Seanad debates

Monday, 28 June 2021

Planning and Development (Amendment) (No. 3) Bill 2021: Committee and Remaining Stages

 

10:30 am

Photo of Alice-Mary HigginsAlice-Mary Higgins (Independent) | Oireachtas source

The periods here are just too long. We have suggested a range of different dates in the amendments. Senator Warfield's amendment suggests 1 January 2022 and I have given a slightly lengthier period and suggested 1 October 2022, which sees us through another winter, spring, summer and autumn. I have also suggested, in a few different places, the date of 1 January 2023. The date of 1 January 2024 is too long. It is an extremely long extension and it provides for a delay potentially in county development plans right across the country. It goes against huge areas of public policy that are dependent on new development plans. We are balancing matters of urgency here, including the UN Convention on the Rights of Persons with Disabilities, the sustainable development goals, which the Minister of State, Deputy Peter Burke, will recall are in the programme for Government and are designed to be fulfilled during the term of Government and, specifically, in relation to local development plans, SDG 11 on sustainable cities and communities being key. These are sustainable development goals that need to be achieved by 2030. We have substantial climate goals and we will have a climate budget and local authority climate budgets through the climate Bill, which will need to be achieved by 2025.

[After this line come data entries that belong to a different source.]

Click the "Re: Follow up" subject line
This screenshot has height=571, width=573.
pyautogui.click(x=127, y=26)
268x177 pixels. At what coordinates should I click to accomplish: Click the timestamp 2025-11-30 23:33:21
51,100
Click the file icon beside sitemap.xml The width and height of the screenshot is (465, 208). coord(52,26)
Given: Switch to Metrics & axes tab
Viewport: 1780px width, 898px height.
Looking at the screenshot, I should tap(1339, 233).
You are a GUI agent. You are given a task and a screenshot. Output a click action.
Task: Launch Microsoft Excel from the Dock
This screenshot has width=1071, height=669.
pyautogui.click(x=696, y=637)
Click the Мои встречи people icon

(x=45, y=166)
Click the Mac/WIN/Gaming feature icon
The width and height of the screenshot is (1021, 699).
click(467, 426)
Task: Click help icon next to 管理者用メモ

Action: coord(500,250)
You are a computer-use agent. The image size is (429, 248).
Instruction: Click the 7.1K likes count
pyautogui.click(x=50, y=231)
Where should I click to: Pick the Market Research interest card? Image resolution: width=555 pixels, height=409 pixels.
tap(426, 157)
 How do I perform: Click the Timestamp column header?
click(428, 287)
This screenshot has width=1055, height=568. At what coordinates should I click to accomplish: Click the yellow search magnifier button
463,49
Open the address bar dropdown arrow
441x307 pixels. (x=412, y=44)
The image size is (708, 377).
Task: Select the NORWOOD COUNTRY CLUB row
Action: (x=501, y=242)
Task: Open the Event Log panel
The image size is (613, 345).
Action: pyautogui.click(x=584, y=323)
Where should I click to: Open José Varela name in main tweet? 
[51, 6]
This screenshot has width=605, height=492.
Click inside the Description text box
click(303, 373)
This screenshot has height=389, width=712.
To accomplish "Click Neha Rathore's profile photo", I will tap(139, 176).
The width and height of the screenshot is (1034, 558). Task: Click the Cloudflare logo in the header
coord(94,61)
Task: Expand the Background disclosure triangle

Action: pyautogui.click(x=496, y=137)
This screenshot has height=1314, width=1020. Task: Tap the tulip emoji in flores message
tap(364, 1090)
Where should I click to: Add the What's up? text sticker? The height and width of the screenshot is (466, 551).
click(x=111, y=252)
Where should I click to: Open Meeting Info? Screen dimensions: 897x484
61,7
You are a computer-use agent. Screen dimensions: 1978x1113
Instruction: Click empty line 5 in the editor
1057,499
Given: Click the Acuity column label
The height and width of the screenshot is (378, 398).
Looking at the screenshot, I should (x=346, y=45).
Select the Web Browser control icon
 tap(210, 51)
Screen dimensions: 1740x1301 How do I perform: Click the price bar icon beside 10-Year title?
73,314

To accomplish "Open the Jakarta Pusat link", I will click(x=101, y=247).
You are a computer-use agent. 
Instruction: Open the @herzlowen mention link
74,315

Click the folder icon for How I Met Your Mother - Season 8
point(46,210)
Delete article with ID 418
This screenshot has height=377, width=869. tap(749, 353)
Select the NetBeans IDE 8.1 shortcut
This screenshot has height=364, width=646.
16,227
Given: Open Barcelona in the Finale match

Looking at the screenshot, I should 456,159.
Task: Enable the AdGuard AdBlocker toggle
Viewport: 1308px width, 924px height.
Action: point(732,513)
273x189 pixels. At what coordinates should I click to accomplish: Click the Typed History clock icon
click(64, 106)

The date of 1 January 2024, as the period of time in which new plans to address these issues might be arising, is too late. We are losing precious time in extending this provision to that point. The world does not stop turning because, maybe, we want it to. The planning process certainly will not stop turning because we will be seeing more commitments given and more planning granted under previous basis and previous existing standards, some of which will necessarily potentially be moving in an opposite direction to our current direction. For example, on data centres, we have different directives in respect of what data centres might mean and where their positioning might be. In the case of marine protected areas, will we have areas being considered for marine protected areas at the same time as they might be marked for intensive or industrial development under an old county development plan? There are little caveats written in, but 2024 is too late to be starting. There are many local authorities that have made great efforts on public consultation and are ambitious and want to do great things that potentially might need to use this legislation to delay for six months or one year in the current context. I understand that. My concern is that in providing for 1 January 2024 we will see extensions being granted in 2022 or 2023 and a whole swathe of development plans that are perhaps not suited to our current purpose. We will then go into another round of local elections where people will be explaining how they could not do whatever they needed or wanted to do because they were waiting for the new development plan and it did not happen but that the next one will be great and it will deliver on disability, environment and everything else.

The date of 1 January 2024 is too long. If we do have a further or escalating health crisis mid-2022 or in 2023, the most likely scenario being if Europe continues to drop the Trade-Related Aspects of Intellectual Property Rights, TRIPS, waiver and allow further variants to develop, the Government can come back with new legislation and we can then discuss what we might need to prioritise, what a variation might need to look like or how we are going to balance what will then be ever more urgent climate imperatives with our public health imperatives. The date of 1 January 2024 is too long. In each of the amendments a swathe of alternative dates is suggested. In terms of the impact on Part XAB of the Act of 2000, the extension to 1 January 2024 is particularly too long. I urge the Minister of State to pick one of the dates in 2022 or 2023 that have been put forward and show that he understands 2024 to be an overreach in legislation that is being framed as emergency legislation.